TASK TO COMPLETE: Every record shown below should be duplicated exactly.

[Data excerpts]
Start of Block
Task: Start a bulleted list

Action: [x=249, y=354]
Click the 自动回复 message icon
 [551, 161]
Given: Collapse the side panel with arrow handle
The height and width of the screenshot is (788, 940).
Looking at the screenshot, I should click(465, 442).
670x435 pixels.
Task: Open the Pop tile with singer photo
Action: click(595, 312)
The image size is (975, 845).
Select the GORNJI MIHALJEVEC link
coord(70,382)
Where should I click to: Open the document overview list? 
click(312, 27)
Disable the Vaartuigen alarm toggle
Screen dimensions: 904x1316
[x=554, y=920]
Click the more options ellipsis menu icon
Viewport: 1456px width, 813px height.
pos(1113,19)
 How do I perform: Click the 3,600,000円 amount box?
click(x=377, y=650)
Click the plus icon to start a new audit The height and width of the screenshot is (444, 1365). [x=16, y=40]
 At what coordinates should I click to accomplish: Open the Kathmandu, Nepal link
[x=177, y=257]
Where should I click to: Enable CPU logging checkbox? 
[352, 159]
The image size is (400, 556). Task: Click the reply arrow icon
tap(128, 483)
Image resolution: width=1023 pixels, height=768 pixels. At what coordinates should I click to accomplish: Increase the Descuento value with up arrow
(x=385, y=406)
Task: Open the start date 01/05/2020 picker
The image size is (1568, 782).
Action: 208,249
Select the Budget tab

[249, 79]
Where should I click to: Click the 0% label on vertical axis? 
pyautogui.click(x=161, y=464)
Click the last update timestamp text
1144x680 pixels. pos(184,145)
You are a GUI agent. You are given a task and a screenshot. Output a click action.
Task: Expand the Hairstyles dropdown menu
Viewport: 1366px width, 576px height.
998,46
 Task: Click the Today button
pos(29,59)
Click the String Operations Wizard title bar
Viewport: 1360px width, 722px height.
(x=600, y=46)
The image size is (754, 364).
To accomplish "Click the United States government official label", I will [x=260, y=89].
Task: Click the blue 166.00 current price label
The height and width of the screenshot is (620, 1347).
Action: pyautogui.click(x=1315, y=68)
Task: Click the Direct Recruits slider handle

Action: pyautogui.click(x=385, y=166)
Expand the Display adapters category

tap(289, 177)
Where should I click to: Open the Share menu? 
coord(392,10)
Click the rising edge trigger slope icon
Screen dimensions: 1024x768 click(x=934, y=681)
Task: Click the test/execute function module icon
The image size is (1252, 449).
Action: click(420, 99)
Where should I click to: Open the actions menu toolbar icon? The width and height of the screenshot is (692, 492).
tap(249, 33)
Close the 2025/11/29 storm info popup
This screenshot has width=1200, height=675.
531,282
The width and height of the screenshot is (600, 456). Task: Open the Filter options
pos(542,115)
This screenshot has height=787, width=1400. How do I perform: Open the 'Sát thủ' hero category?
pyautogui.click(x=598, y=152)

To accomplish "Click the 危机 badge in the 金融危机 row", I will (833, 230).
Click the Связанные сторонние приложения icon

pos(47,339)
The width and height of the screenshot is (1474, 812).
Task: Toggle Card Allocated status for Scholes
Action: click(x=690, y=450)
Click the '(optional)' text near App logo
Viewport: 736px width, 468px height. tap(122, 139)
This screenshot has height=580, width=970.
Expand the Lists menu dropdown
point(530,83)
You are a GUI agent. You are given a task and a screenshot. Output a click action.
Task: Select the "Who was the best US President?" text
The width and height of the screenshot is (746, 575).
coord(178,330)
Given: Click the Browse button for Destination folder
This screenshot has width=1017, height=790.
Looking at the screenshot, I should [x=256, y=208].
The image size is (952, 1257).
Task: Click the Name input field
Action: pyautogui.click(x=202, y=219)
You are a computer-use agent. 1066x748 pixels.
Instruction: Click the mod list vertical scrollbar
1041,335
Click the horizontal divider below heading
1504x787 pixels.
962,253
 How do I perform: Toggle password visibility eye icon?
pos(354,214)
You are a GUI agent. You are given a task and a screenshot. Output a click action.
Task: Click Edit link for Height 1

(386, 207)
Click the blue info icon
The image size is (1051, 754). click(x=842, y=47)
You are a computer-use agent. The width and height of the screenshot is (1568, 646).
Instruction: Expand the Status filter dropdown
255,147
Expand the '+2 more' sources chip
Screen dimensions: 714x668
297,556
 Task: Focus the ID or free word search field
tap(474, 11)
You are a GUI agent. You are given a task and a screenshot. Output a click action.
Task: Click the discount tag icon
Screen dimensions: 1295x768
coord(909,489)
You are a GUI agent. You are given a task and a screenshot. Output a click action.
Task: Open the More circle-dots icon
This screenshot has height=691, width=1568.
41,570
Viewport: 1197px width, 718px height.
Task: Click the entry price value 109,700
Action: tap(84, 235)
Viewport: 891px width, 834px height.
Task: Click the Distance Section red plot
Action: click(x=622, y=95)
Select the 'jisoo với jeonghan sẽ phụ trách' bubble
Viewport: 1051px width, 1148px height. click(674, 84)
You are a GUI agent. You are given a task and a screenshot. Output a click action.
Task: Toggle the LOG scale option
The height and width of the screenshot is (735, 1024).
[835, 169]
End of Block
RESPONSE:
Task: Start a bulleted list

Action: [x=249, y=354]
Click the 自动回复 message icon
 [551, 161]
Given: Collapse the side panel with arrow handle
The height and width of the screenshot is (788, 940).
Looking at the screenshot, I should click(465, 442).
670x435 pixels.
Task: Open the Pop tile with singer photo
Action: click(595, 312)
The image size is (975, 845).
Select the GORNJI MIHALJEVEC link
coord(70,382)
Where should I click to: Open the document overview list? 
click(312, 27)
Disable the Vaartuigen alarm toggle
Screen dimensions: 904x1316
[x=554, y=920]
Click the more options ellipsis menu icon
Viewport: 1456px width, 813px height.
pos(1113,19)
 How do I perform: Click the 3,600,000円 amount box?
click(x=377, y=650)
Click the plus icon to start a new audit The height and width of the screenshot is (444, 1365). [x=16, y=40]
 At what coordinates should I click to accomplish: Open the Kathmandu, Nepal link
[x=177, y=257]
Where should I click to: Enable CPU logging checkbox? 
[352, 159]
The image size is (400, 556). Task: Click the reply arrow icon
tap(128, 483)
Image resolution: width=1023 pixels, height=768 pixels. At what coordinates should I click to accomplish: Increase the Descuento value with up arrow
(x=385, y=406)
Task: Open the start date 01/05/2020 picker
The image size is (1568, 782).
Action: 208,249
Select the Budget tab

[249, 79]
Where should I click to: Click the 0% label on vertical axis? 
pyautogui.click(x=161, y=464)
Click the last update timestamp text
1144x680 pixels. pos(184,145)
You are a GUI agent. You are given a task and a screenshot. Output a click action.
Task: Expand the Hairstyles dropdown menu
Viewport: 1366px width, 576px height.
998,46
 Task: Click the Today button
pos(29,59)
Click the String Operations Wizard title bar
Viewport: 1360px width, 722px height.
(x=600, y=46)
The image size is (754, 364).
To accomplish "Click the United States government official label", I will [x=260, y=89].
Task: Click the blue 166.00 current price label
The height and width of the screenshot is (620, 1347).
Action: pyautogui.click(x=1315, y=68)
Task: Click the Direct Recruits slider handle

Action: pyautogui.click(x=385, y=166)
Expand the Display adapters category

tap(289, 177)
Where should I click to: Open the Share menu? 
coord(392,10)
Click the rising edge trigger slope icon
Screen dimensions: 1024x768 click(x=934, y=681)
Task: Click the test/execute function module icon
The image size is (1252, 449).
Action: click(420, 99)
Where should I click to: Open the actions menu toolbar icon? The width and height of the screenshot is (692, 492).
tap(249, 33)
Close the 2025/11/29 storm info popup
This screenshot has width=1200, height=675.
531,282
The width and height of the screenshot is (600, 456). Task: Open the Filter options
pos(542,115)
This screenshot has height=787, width=1400. How do I perform: Open the 'Sát thủ' hero category?
pyautogui.click(x=598, y=152)

To accomplish "Click the 危机 badge in the 金融危机 row", I will (833, 230).
Click the Связанные сторонние приложения icon

pos(47,339)
The width and height of the screenshot is (1474, 812).
Task: Toggle Card Allocated status for Scholes
Action: click(x=690, y=450)
Click the '(optional)' text near App logo
Viewport: 736px width, 468px height. tap(122, 139)
This screenshot has height=580, width=970.
Expand the Lists menu dropdown
point(530,83)
You are a GUI agent. You are given a task and a screenshot. Output a click action.
Task: Select the "Who was the best US President?" text
The width and height of the screenshot is (746, 575).
coord(178,330)
Given: Click the Browse button for Destination folder
This screenshot has width=1017, height=790.
Looking at the screenshot, I should [x=256, y=208].
The image size is (952, 1257).
Task: Click the Name input field
Action: pyautogui.click(x=202, y=219)
You are a computer-use agent. 1066x748 pixels.
Instruction: Click the mod list vertical scrollbar
1041,335
Click the horizontal divider below heading
1504x787 pixels.
962,253
 How do I perform: Toggle password visibility eye icon?
pos(354,214)
You are a GUI agent. You are given a task and a screenshot. Output a click action.
Task: Click Edit link for Height 1

(386, 207)
Click the blue info icon
The image size is (1051, 754). click(x=842, y=47)
You are a computer-use agent. The width and height of the screenshot is (1568, 646).
Instruction: Expand the Status filter dropdown
255,147
Expand the '+2 more' sources chip
Screen dimensions: 714x668
297,556
 Task: Focus the ID or free word search field
tap(474, 11)
You are a GUI agent. You are given a task and a screenshot. Output a click action.
Task: Click the discount tag icon
Screen dimensions: 1295x768
coord(909,489)
You are a GUI agent. You are given a task and a screenshot. Output a click action.
Task: Open the More circle-dots icon
This screenshot has height=691, width=1568.
41,570
Viewport: 1197px width, 718px height.
Task: Click the entry price value 109,700
Action: tap(84, 235)
Viewport: 891px width, 834px height.
Task: Click the Distance Section red plot
Action: click(x=622, y=95)
Select the 'jisoo với jeonghan sẽ phụ trách' bubble
Viewport: 1051px width, 1148px height. click(674, 84)
You are a GUI agent. You are given a task and a screenshot. Output a click action.
Task: Toggle the LOG scale option
The height and width of the screenshot is (735, 1024).
[835, 169]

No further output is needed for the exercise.